## Introduction:

In an excellent paper published less than two years ago, Timothy Lillicrap, a theoretical neuroscientist at DeepMind, found a simple yet reasonable solution to the weight transport problem. Essentially, Timothy and his co-authors showed that it’s possible to do backpropagation with random weights and still obtain very competitive results on various benchmarks [2]. The reason why this is really significant is that it marks an important step towards biologically plausible deep learning.
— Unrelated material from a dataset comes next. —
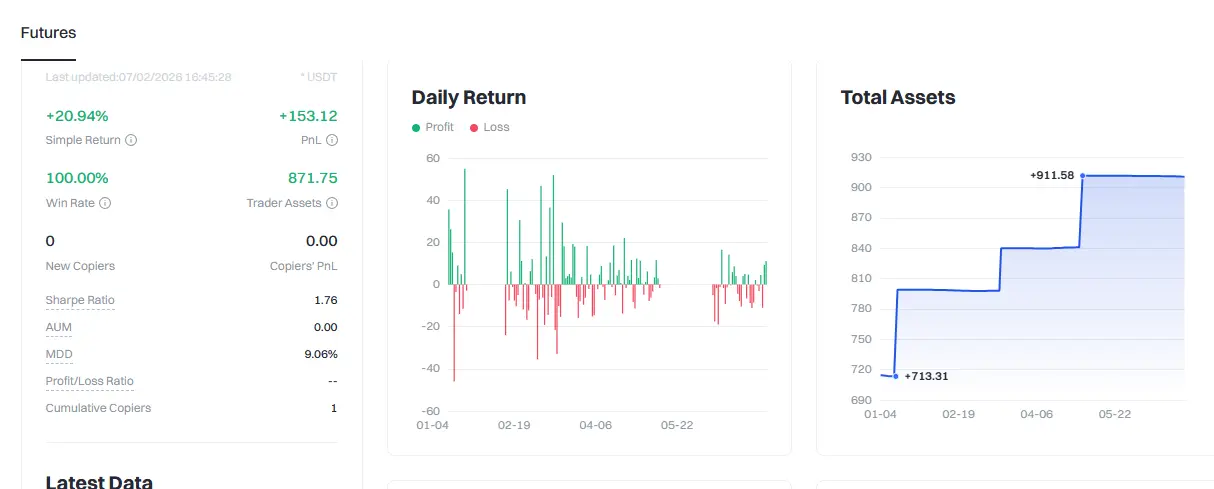Click the Latest Data heading
The width and height of the screenshot is (1214, 489).
tap(99, 482)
## The weight transport problem:

While backpropagation is a very effective approach for training deep neural networks, at present it’s not at all clear whether the brain might actually use this method for learning. In fact, backprop has three biologically implausible requirements [1]:

1. feedback weights must be the same as feedforward weights
2. forward and backward passes require different computations
3. error gradients must be stored separately from activations

A biologically plausible solution to the second and third problems is to use an error propagation network with the same topology as the feedforward network but used only for backpropagation of error signals. However, there is no known biological mechanism for this error network to know the weights of the feedforward network. This makes the first requirement, weight symmetry, a serious obstacle.

This is also known as the weight transport problem [3].

## Random synaptic feedback:

The solution proposed by Lillicrap et al. is based on two good observations:

1. Any fixed random matrix $$B$$ may serve as a substitute for the original matrix $$W$$ in backpropagation provided that on average we have:

$$e^\top WB e > 0$$

where $$e$$ is the error in the network’s output. Geometrically, this is equivalent to requiring that $$e^\top W$$ and $$Be$$ are within $$90^{\circ}$$ of each other.

2. Over time we get better alignment between $$W$$ and $$B$$ due to the modified update rules which means that the first requirement becomes easier to satisfy with more iterations.

## A simple example:

Let’s consider a simple three layer linear neural network that is intended to approximate a linear mapping:

$$$\begin{cases} h = W_0 x \\ y = W h \\ e = Tx -y \end{cases}$$$

The loss is given by:

$$\mathcal{L} = \frac{1}{2} e^\top e$$

From this we may derive the following backpropagation update equations:

$$\Delta W \propto \frac{\partial \mathcal{L}}{\partial W} = \frac{\partial \mathcal{L}}{\partial e} \frac{\partial e}{\partial y} \frac{\partial y}{\partial W} = e \cdot -1 \cdot h = e h^\top$$

$$\Delta W_0 \propto \frac{\partial \mathcal{L}}{\partial W_0} = \frac{\partial \mathcal{L}}{\partial e} \frac{\partial e}{\partial y} \frac{\partial y}{\partial h} \frac{\partial e}{\partial W_0} = e \cdot (-1) \cdot W \cdot x = -W^\top e x^\top$$

Now the random synaptic feedback innovation is essentially to replace step $$(5)$$ with:

$$\Delta W_0 \propto B e x^\top$$

where $$B$$ is a fixed random matrix. As a result, we no longer need explicit knowledge of the original weights in our update equations. I actually implemented this method for a three-layer sigmoid (i.e. nonlinear) neural network and obtained 89.5% accuracy on the MNIST dataset after 10 iterations, a result that is competitive with backpropagation.

## Discussion:

In spite of its remarkable simplicity, Timothy Lillicrap’s solution to the weight transport problem is very effective and so I think it deserves further investigation. In the near future I plan to implement random synaptic feedback for much larger sigmoid and ReLU networks as well as recurrent neural networks in order to build upon the work of [1].

Considering all the approaches to biologically plausible deep learning attempted so far, I believe this work represents a very important step forward.

## References:

1. How Important Is Weight Symmetry in Backpropagation? (Qianli Liao, Joel Z. Leibo, Tomaso A. Poggio. 2016. AAAI.)
2. Random synaptic feedback weights support error backpropagation for deep learning(Lillicrap 2016. Nature communications.)
3. Grossberg, S. 1987. Competitive learning: From interactive activation to adaptive resonance. Cognitive science 11(1):23–63.